Mutual Recognition refers to those activities associated with the signing of a document between U.S. Customs and Border Protection (CBP) and a foreign Customs Administration that provides the platform for the exchange of membership information and recognizes the compatibility of each other’s supply chain security program.  The document, referred to as an “arrangement”, indicates that the security requirements or standards of the foreign industry partnership program, as well as its verification procedures, are the same or similar with those of the Customs-Trade Partnership Against Terrorism (C-TPAT) program.  Mutual Recognition Arrangements (MRA), therefore, are bilateral understandings between two Customs Administrations.

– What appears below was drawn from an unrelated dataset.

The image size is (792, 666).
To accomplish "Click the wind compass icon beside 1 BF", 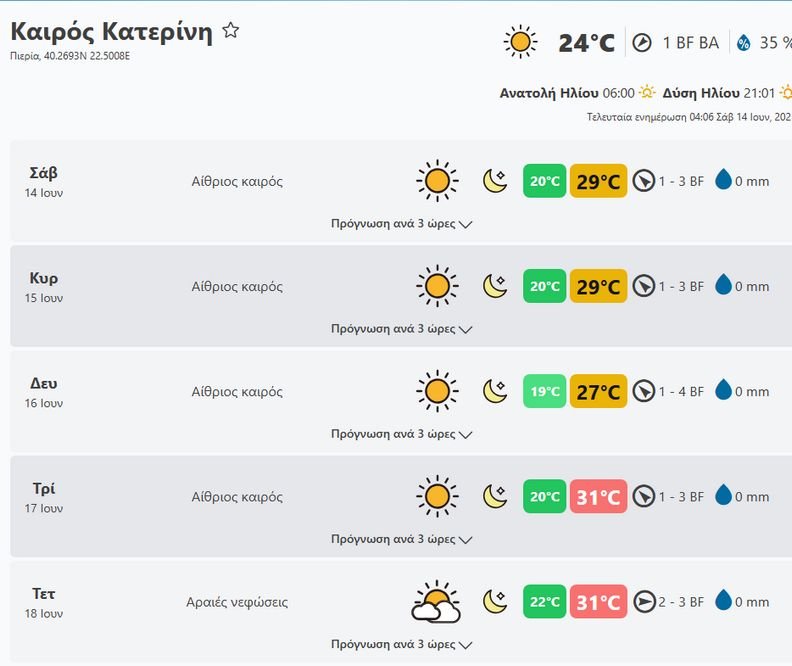I will coord(642,43).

The essential concept of Mutual Recognition is that C-TPAT and the foreign Customs Administration program have established a standard set of security requirements which allows one business partnership program to recognize the validation findings of the other program which benefits both Customs Administrations and the private sector participants.

The goal of Mutual Recognition is to link the various international industry partnership programs together to collaborate and create a unified and sustainable security posture that assists in securing and facilitating global cargo trade.  Mutual Recognition promotes end-to-end supply chain security based on program membership.

Current Status

As of February 2016, CBP has signed eleven MRA’s:

  • New Zealand - June 2007 – New Zealand Customs Service’s Secure Export Scheme Program.

  • Canada - June 2008 – Canada Border Services Agency’s Partners in Protection Program.

  • Jordan - June 2008 – Jordan Customs Department’s Golden List Program.

  • Japan - June 2009 – Japan Customs and Tariff Bureau’s Authorized Economic Operator Program.

  • Korea - June 2010 – Korean Customs Service’s Authorized Economic Operator Program.

  • European Union - May 2012 – European Union’s Authorized Economic Operator Program.

  • Taiwan - November 2012– Directorate General of Customs, Taiwan Ministry of Finance’s – Authorized Economic Operator Program.*

  • Israel – June 2014 -  Israel Tax Authority’s Authorized Economic Operator Program.

  • Mexico - October 2014 - Mexico Tax Administration Service's New Scheme of Certified Companies (NEEC) Program

  • Singapore – December 2014 – Singapore Customs’ Secure Trade Partnership (STP) Program

  • Dominican Republic - December 2015 – Authorized Economic Operator Program – AEO

*Note: This MRA is signed between the American Institute in Taiwan (AIT) and the Taipei Economic and Cultural Representative Office (TECRO) in the United States. C-TPAT and Taiwan AEO are the designated parties responsible for implementing the MRA.

CBP and C-TPAT are always open to suggestions of potential benefits and welcome feedback from our partners, the trade community, and partners of other supply chain security programs.